Kalau kita mau tutup sama sekali dari asing, kita siap saja. Misalnya industri apa yang mau kita tumbuhin, sepatu misalnya. Dulu kan industri sepatu kita bagus, kompetitif, pasarnya juga bagus. Pertanian kita juga kita perbaiki, market kita kan kuat, 220 juta orang. Tapi kita bangun, kita jalankan supaya bisa kompetitif. Sekarang kan nggak, tiap tahun hanya ribut masalah UMP. Orang itu nggak bisa berencana ke depan, minta naik 40 -70 persen, itukan bikin shock therapy yang luar biasa. Akhirnya banyak pengusaha yang sudah sepuh, lebih memilih menutup pabrik, buntutnya terjadi PHK dan makin banyak pengangguran.
{Secara garis besarnya, isi cetak biru itu bagaimana seharusnya?}
Pertama kali kan kita harus menciptakan output bagus. Output itu apa, yaitu barang yang kita produksi dengan harga kompetitif baik secara nasional maupun internasional. Itu musti jelas diperjelas dulu, apa barang-barang unggulan Indonesia supaya bisa jalan. Kedua, kemudian kita juga musti berbicara mengenai manfaat dan mudharatnya terbukanya batas dunia dalam soal penjualan, free trade aggrement. Misalnya masalah gula, itu musti ada satu mekanisme yang bisa menyelesaikan permasalahan ini. Anda bisa bayangkan, Malaysia merasa bahwa industri otomotifnya sebagai industri andalan mereka, merasa tidak siap menghadapi AFTA 2003, mereka mengeluarkan sekitar 218 komponen itu termasuk dalam industri otomotif, itu mereka keluarkan dari daftar dan akan diproteksi. Anda bisa bayangkan bahwa Malaysia yang rakyatnya cuma 20 juta, itu siapa sih yang mau beli mobil, itu berani memproteksi. Kok kita nggak berani ngomong sama IMF, kan kita ngurusi 220 juta pemakan beras ini supaya kita bisa memprotek industri beras kita. Jadi kan musti jelas, apa sih industri unggulan kita, output kita yang mau kita selesaikan.
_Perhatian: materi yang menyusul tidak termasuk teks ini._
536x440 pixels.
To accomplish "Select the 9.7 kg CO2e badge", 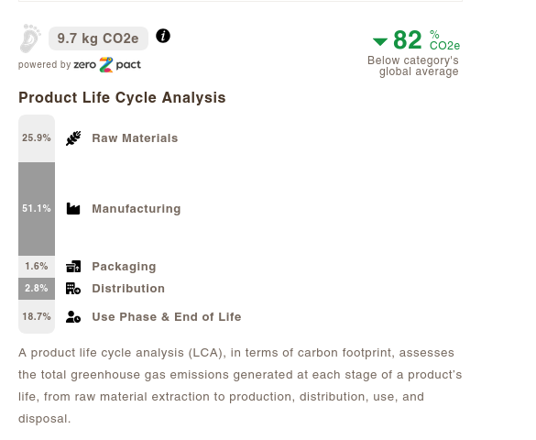I will (98, 39).
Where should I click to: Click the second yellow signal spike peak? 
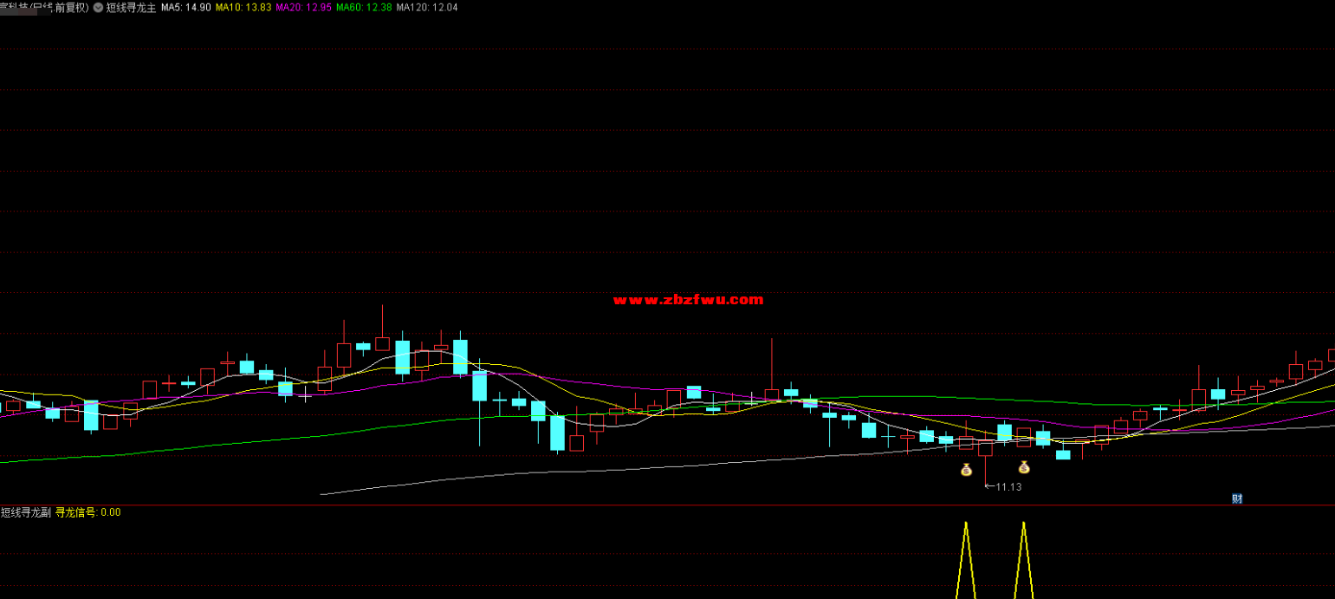click(x=1023, y=524)
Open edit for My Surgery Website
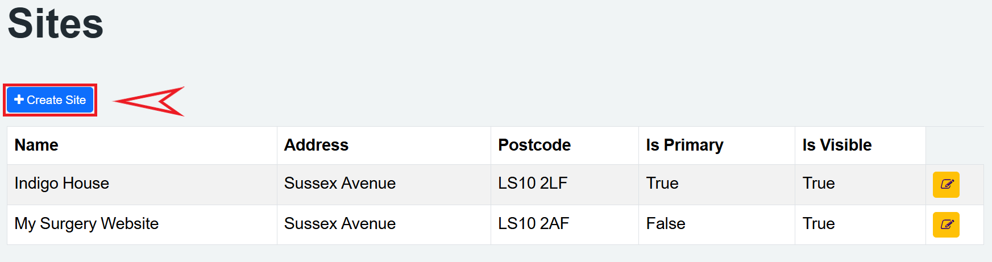The width and height of the screenshot is (992, 262). [x=945, y=224]
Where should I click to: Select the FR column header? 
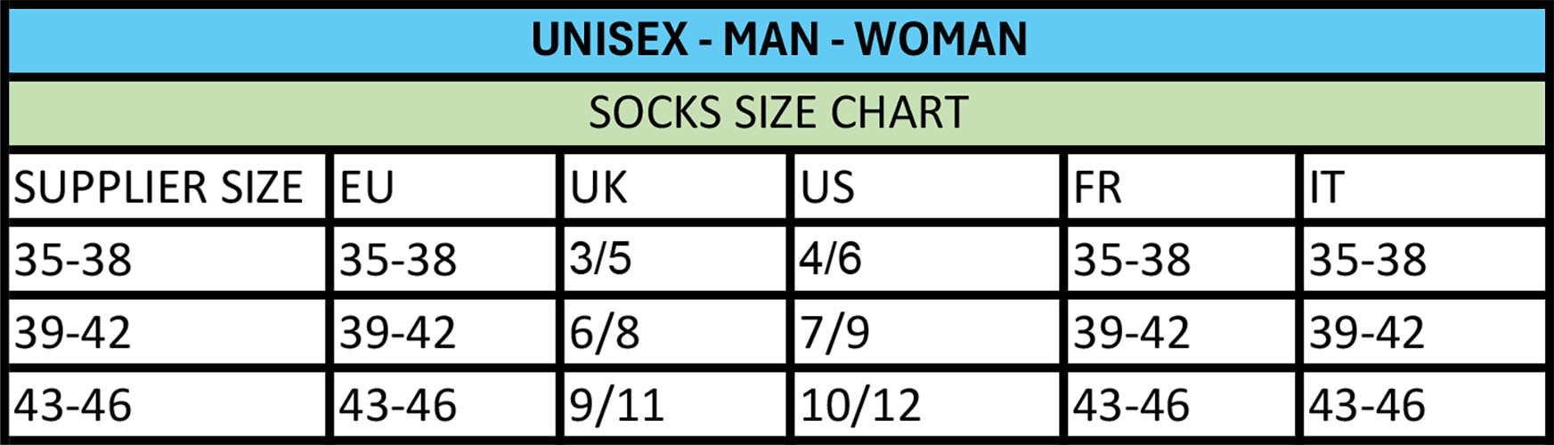(x=1098, y=187)
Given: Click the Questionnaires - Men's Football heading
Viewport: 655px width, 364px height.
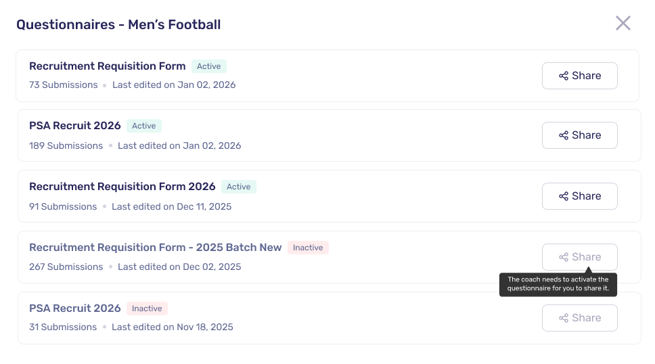Looking at the screenshot, I should point(118,24).
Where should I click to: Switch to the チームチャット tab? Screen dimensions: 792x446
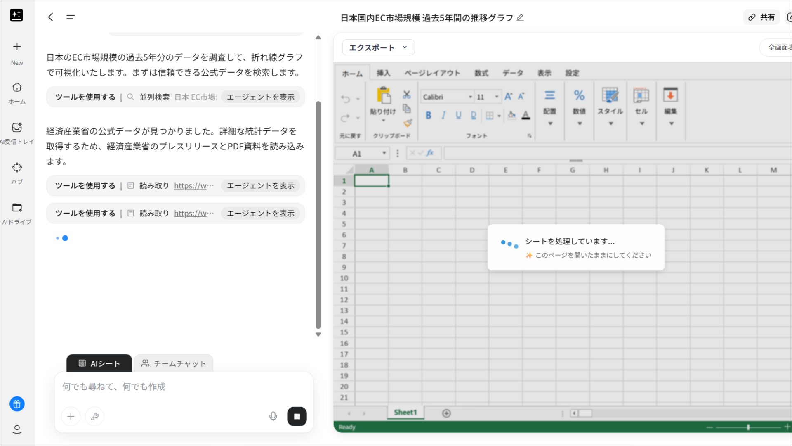pos(173,363)
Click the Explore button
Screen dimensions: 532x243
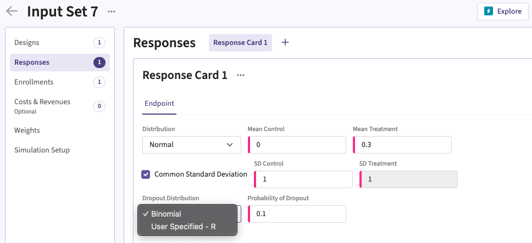(502, 12)
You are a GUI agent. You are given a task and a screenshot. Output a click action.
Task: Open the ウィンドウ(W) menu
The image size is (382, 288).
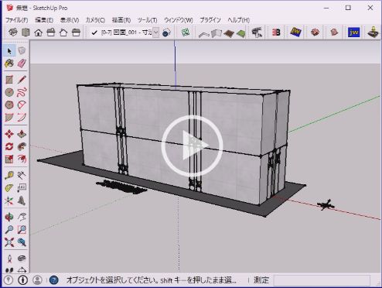(179, 20)
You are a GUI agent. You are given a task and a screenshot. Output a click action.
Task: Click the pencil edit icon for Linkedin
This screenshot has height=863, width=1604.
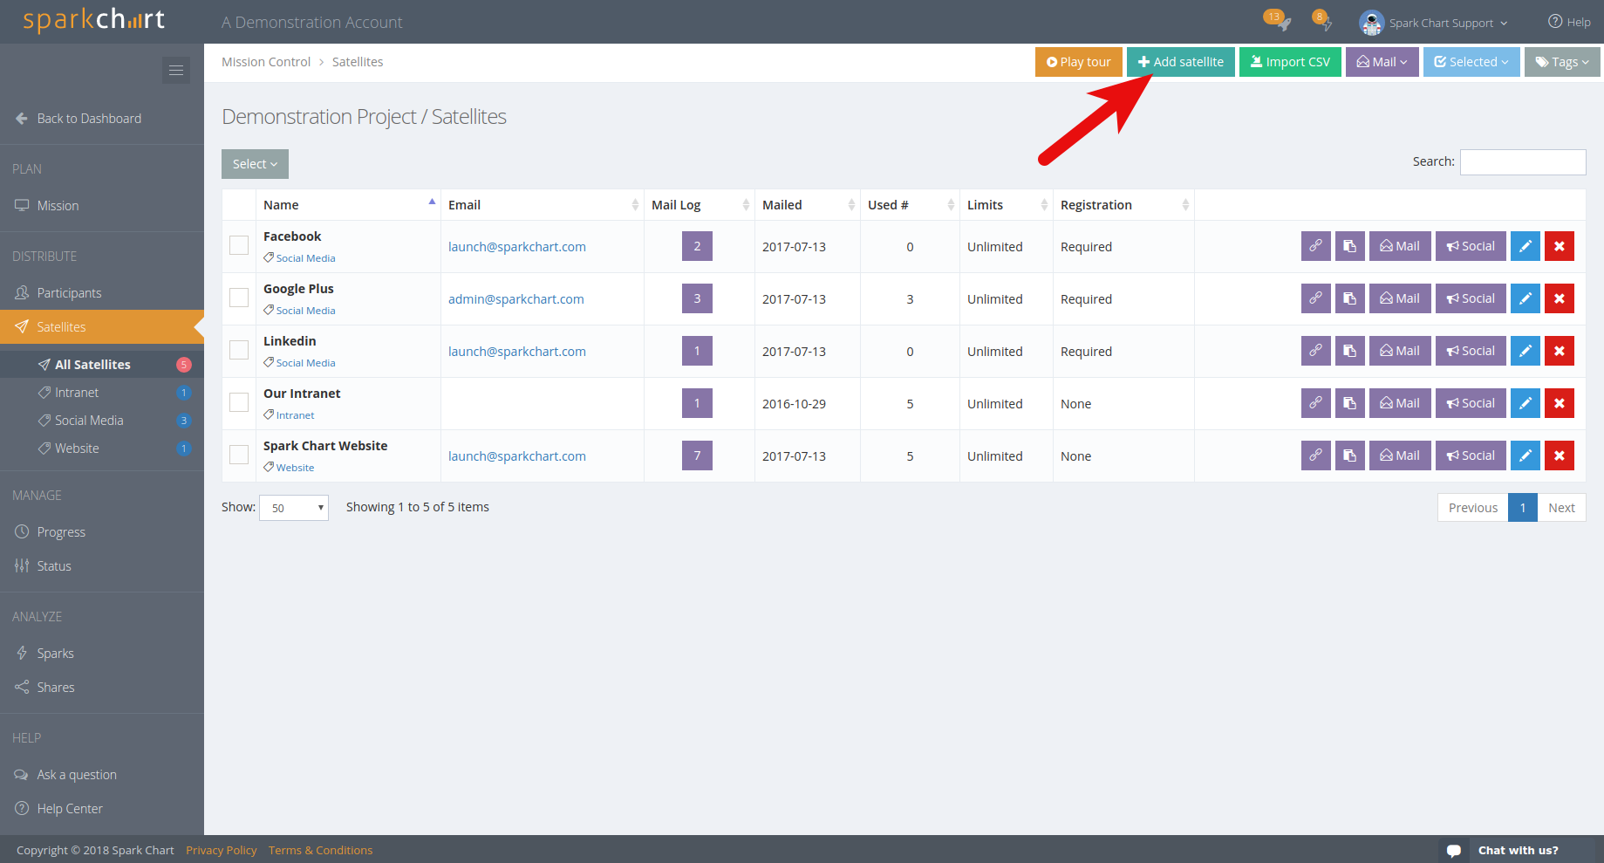click(x=1525, y=351)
Nah dari output itukan bisa kelihatan apa saja yang bisa kita bantu supaya stimulus dari output ini bisa berjalan dengan baik.
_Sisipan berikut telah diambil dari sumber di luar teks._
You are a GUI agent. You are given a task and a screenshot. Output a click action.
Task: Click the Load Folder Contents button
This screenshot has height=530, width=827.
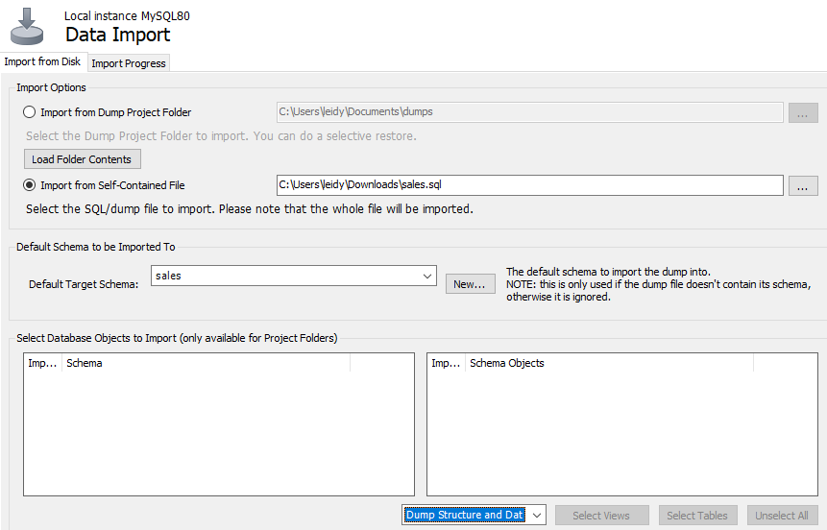tap(82, 159)
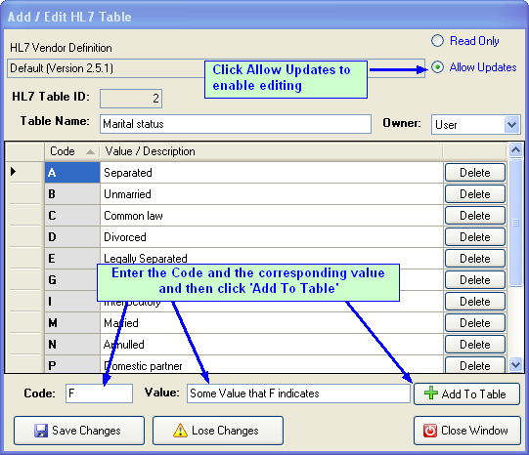Click the Value input field
The image size is (529, 455).
coord(298,393)
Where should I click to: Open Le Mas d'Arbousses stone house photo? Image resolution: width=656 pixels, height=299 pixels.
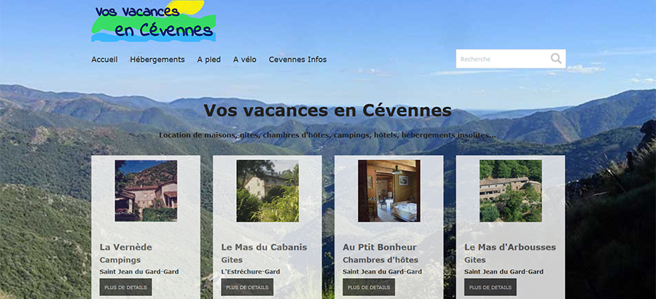coord(511,191)
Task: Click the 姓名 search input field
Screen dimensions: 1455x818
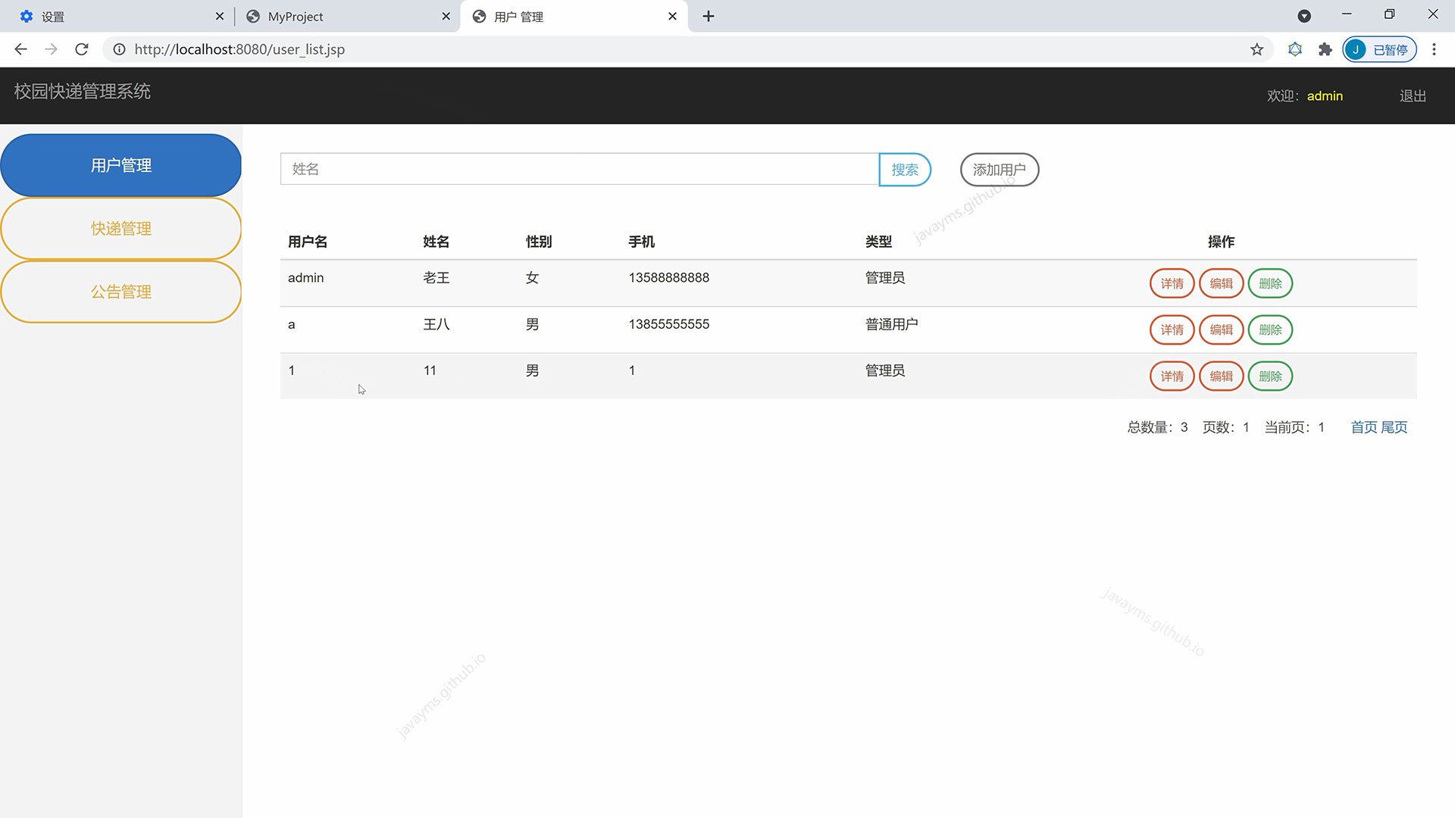Action: tap(579, 169)

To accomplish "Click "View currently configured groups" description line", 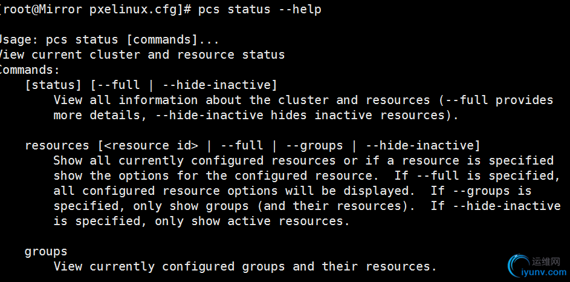I will [245, 267].
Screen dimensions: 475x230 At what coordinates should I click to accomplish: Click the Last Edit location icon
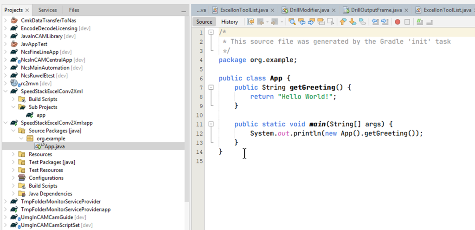251,22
Misalnya buat industri tekstil, ada peremajaan dari mesin-mesinnya. Kan udah lama nih. Kita terakhir beli mesin mungkin tahun 1996 atau 97 sebelum krisis. Berarti kan udah lima tahun ketinggalan. Kita musti siapin dari mesin-mesin kita. Kita kumpulin mesin dari perusahaan-perusahaan tekstil tersebut, dikasih insentif. Siapa yang mau memperbaiki mesinnya, dikasih pinjaman berbunga murah untuk memperbaharui teknologi mesin tekstilnya. Atau siapa yang mau masuk ke industri tekstil secara gede-gedean pemerintah memberikan sarana atau bantuan tertentu.